What this task involves: Your task is to transcribe the data in full.

########################################

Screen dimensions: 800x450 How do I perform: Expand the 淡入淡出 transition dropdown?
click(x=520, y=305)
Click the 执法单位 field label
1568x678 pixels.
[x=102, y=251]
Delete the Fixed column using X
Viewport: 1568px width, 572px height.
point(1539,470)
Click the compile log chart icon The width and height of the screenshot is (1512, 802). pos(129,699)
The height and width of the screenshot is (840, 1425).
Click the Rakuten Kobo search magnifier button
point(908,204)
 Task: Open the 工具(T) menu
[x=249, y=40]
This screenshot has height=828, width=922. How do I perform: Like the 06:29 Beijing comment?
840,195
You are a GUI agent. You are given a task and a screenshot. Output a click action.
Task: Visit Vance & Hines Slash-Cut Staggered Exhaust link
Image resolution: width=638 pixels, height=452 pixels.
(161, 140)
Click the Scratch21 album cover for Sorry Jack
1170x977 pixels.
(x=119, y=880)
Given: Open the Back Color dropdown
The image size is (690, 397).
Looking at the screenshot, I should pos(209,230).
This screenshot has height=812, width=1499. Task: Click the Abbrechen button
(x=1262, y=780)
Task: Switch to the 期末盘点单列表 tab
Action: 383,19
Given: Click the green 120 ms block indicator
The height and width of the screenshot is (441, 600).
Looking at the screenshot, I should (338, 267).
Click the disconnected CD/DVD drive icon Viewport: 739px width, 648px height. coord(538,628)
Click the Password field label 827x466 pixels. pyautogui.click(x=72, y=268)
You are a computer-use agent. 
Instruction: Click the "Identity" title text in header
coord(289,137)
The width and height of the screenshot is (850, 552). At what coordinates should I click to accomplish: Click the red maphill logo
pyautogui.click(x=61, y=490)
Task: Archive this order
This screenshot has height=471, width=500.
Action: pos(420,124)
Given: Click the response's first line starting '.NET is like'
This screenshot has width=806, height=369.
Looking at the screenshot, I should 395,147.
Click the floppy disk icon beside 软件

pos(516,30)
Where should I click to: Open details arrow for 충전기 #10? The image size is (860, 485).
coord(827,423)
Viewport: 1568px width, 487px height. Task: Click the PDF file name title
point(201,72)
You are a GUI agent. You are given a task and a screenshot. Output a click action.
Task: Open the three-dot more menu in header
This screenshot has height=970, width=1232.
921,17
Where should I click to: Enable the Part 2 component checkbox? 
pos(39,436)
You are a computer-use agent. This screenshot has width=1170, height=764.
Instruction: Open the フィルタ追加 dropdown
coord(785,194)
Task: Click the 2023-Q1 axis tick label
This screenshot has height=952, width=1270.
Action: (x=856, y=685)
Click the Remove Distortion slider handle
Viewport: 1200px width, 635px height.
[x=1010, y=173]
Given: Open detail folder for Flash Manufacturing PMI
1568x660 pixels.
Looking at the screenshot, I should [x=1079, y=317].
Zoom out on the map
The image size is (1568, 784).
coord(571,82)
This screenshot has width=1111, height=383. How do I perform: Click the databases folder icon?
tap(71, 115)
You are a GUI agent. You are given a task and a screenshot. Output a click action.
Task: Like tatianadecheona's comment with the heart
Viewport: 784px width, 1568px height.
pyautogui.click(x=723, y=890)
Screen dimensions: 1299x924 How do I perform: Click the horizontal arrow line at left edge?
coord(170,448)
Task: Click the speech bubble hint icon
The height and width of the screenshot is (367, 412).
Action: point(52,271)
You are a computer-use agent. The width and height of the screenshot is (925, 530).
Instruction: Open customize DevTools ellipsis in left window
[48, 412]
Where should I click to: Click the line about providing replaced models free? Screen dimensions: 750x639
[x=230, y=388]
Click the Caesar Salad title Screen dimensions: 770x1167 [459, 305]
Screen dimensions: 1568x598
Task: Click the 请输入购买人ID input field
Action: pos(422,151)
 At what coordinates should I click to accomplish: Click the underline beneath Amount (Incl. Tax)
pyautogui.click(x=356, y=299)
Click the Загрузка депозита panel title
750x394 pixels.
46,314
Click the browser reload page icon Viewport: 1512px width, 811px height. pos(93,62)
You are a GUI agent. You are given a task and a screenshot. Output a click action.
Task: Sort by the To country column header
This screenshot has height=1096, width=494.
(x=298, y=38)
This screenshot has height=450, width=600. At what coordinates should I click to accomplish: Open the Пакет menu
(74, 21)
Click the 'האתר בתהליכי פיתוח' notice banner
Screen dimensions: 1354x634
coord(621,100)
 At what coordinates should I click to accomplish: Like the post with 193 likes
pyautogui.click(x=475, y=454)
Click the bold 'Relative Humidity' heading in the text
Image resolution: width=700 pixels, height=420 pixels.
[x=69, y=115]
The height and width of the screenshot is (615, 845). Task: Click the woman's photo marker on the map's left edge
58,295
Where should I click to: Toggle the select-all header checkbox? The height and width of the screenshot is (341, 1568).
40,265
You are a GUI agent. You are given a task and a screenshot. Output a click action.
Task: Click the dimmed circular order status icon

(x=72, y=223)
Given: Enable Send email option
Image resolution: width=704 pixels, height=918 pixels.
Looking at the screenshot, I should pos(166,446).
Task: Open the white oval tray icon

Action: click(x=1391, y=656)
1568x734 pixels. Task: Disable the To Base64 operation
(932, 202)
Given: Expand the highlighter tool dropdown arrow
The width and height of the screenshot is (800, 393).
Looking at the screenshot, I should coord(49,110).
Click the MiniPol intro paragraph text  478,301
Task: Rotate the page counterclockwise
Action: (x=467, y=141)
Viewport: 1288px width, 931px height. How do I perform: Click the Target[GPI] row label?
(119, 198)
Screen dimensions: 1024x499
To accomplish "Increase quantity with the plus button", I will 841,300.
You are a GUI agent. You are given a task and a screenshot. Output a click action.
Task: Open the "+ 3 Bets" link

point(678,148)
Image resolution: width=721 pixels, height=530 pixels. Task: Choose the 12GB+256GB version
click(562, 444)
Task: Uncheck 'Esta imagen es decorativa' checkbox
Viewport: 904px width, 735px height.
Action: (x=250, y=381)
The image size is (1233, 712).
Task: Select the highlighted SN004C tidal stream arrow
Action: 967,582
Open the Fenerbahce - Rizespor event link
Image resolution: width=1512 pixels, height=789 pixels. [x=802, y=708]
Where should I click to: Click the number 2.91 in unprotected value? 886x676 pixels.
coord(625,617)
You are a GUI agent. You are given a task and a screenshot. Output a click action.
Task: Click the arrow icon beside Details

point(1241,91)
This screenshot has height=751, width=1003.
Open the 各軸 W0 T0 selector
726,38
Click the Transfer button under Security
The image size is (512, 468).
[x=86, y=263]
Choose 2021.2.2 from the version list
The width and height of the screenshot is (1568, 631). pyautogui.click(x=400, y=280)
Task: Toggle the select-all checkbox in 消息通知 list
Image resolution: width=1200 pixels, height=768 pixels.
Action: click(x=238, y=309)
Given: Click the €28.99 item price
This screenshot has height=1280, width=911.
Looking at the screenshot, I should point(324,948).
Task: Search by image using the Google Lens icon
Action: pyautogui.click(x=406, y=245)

########################################

Result of the exercise:
Screen dimensions: 800x450 How do I perform: Expand the 淡入淡出 transition dropdown?
click(x=520, y=305)
Click the 执法单位 field label
1568x678 pixels.
[x=102, y=251]
Delete the Fixed column using X
Viewport: 1568px width, 572px height.
point(1539,470)
Click the compile log chart icon The width and height of the screenshot is (1512, 802). pos(129,699)
The height and width of the screenshot is (840, 1425).
Click the Rakuten Kobo search magnifier button
point(908,204)
 Task: Open the 工具(T) menu
[x=249, y=40]
This screenshot has height=828, width=922. How do I perform: Like the 06:29 Beijing comment?
840,195
You are a GUI agent. You are given a task and a screenshot. Output a click action.
Task: Visit Vance & Hines Slash-Cut Staggered Exhaust link
Image resolution: width=638 pixels, height=452 pixels.
(161, 140)
Click the Scratch21 album cover for Sorry Jack
1170x977 pixels.
(x=119, y=880)
Given: Open the Back Color dropdown
The image size is (690, 397).
Looking at the screenshot, I should pos(209,230).
This screenshot has height=812, width=1499. Task: Click the Abbrechen button
(x=1262, y=780)
Task: Switch to the 期末盘点单列表 tab
Action: 383,19
Given: Click the green 120 ms block indicator
The height and width of the screenshot is (441, 600).
Looking at the screenshot, I should (338, 267).
Click the disconnected CD/DVD drive icon Viewport: 739px width, 648px height. coord(538,628)
Click the Password field label 827x466 pixels. pyautogui.click(x=72, y=268)
You are a computer-use agent. 
Instruction: Click the "Identity" title text in header
coord(289,137)
The width and height of the screenshot is (850, 552). At what coordinates should I click to accomplish: Click the red maphill logo
pyautogui.click(x=61, y=490)
Task: Archive this order
This screenshot has height=471, width=500.
Action: pos(420,124)
Given: Click the response's first line starting '.NET is like'
This screenshot has width=806, height=369.
Looking at the screenshot, I should 395,147.
Click the floppy disk icon beside 软件

pos(516,30)
Where should I click to: Open details arrow for 충전기 #10? The image size is (860, 485).
coord(827,423)
Viewport: 1568px width, 487px height. Task: Click the PDF file name title
point(201,72)
You are a GUI agent. You are given a task and a screenshot. Output a click action.
Task: Open the three-dot more menu in header
This screenshot has height=970, width=1232.
921,17
Where should I click to: Enable the Part 2 component checkbox? 
pos(39,436)
You are a computer-use agent. This screenshot has width=1170, height=764.
Instruction: Open the フィルタ追加 dropdown
coord(785,194)
Task: Click the 2023-Q1 axis tick label
This screenshot has height=952, width=1270.
Action: (x=856, y=685)
Click the Remove Distortion slider handle
Viewport: 1200px width, 635px height.
[x=1010, y=173]
Given: Open detail folder for Flash Manufacturing PMI
1568x660 pixels.
Looking at the screenshot, I should [x=1079, y=317].
Zoom out on the map
The image size is (1568, 784).
coord(571,82)
This screenshot has width=1111, height=383. How do I perform: Click the databases folder icon?
tap(71, 115)
You are a GUI agent. You are given a task and a screenshot. Output a click action.
Task: Like tatianadecheona's comment with the heart
Viewport: 784px width, 1568px height.
pyautogui.click(x=723, y=890)
Screen dimensions: 1299x924 How do I perform: Click the horizontal arrow line at left edge?
coord(170,448)
Task: Click the speech bubble hint icon
The height and width of the screenshot is (367, 412).
Action: point(52,271)
You are a computer-use agent. The width and height of the screenshot is (925, 530).
Instruction: Open customize DevTools ellipsis in left window
[48, 412]
Where should I click to: Click the line about providing replaced models free? Screen dimensions: 750x639
[x=230, y=388]
Click the Caesar Salad title Screen dimensions: 770x1167 [459, 305]
Screen dimensions: 1568x598
Task: Click the 请输入购买人ID input field
Action: pos(422,151)
 At what coordinates should I click to accomplish: Click the underline beneath Amount (Incl. Tax)
pyautogui.click(x=356, y=299)
Click the Загрузка депозита panel title
750x394 pixels.
46,314
Click the browser reload page icon Viewport: 1512px width, 811px height. pos(93,62)
You are a GUI agent. You are given a task and a screenshot. Output a click action.
Task: Sort by the To country column header
This screenshot has height=1096, width=494.
(x=298, y=38)
This screenshot has height=450, width=600. At what coordinates should I click to accomplish: Open the Пакет menu
(74, 21)
Click the 'האתר בתהליכי פיתוח' notice banner
Screen dimensions: 1354x634
coord(621,100)
 At what coordinates should I click to accomplish: Like the post with 193 likes
pyautogui.click(x=475, y=454)
Click the bold 'Relative Humidity' heading in the text
Image resolution: width=700 pixels, height=420 pixels.
[x=69, y=115]
The height and width of the screenshot is (615, 845). Task: Click the woman's photo marker on the map's left edge
58,295
Where should I click to: Toggle the select-all header checkbox? The height and width of the screenshot is (341, 1568).
40,265
You are a GUI agent. You are given a task and a screenshot. Output a click action.
Task: Click the dimmed circular order status icon

(x=72, y=223)
Given: Enable Send email option
Image resolution: width=704 pixels, height=918 pixels.
Looking at the screenshot, I should pos(166,446).
Task: Open the white oval tray icon

Action: click(x=1391, y=656)
1568x734 pixels. Task: Disable the To Base64 operation
(932, 202)
Given: Expand the highlighter tool dropdown arrow
The width and height of the screenshot is (800, 393).
Looking at the screenshot, I should coord(49,110).
Click the MiniPol intro paragraph text  478,301
Task: Rotate the page counterclockwise
Action: (x=467, y=141)
Viewport: 1288px width, 931px height. How do I perform: Click the Target[GPI] row label?
(119, 198)
Screen dimensions: 1024x499
To accomplish "Increase quantity with the plus button", I will 841,300.
You are a GUI agent. You are given a task and a screenshot. Output a click action.
Task: Open the "+ 3 Bets" link

point(678,148)
Image resolution: width=721 pixels, height=530 pixels. Task: Choose the 12GB+256GB version
click(562, 444)
Task: Uncheck 'Esta imagen es decorativa' checkbox
Viewport: 904px width, 735px height.
Action: (x=250, y=381)
The image size is (1233, 712).
Task: Select the highlighted SN004C tidal stream arrow
Action: 967,582
Open the Fenerbahce - Rizespor event link
Image resolution: width=1512 pixels, height=789 pixels. [x=802, y=708]
Where should I click to: Click the number 2.91 in unprotected value? 886x676 pixels.
coord(625,617)
You are a GUI agent. You are given a task and a screenshot. Output a click action.
Task: Click the arrow icon beside Details

point(1241,91)
This screenshot has height=751, width=1003.
Open the 各軸 W0 T0 selector
726,38
Click the Transfer button under Security
The image size is (512, 468).
[x=86, y=263]
Choose 2021.2.2 from the version list
The width and height of the screenshot is (1568, 631). pyautogui.click(x=400, y=280)
Task: Toggle the select-all checkbox in 消息通知 list
Image resolution: width=1200 pixels, height=768 pixels.
Action: click(x=238, y=309)
Given: Click the €28.99 item price
This screenshot has height=1280, width=911.
Looking at the screenshot, I should point(324,948).
Task: Search by image using the Google Lens icon
Action: pyautogui.click(x=406, y=245)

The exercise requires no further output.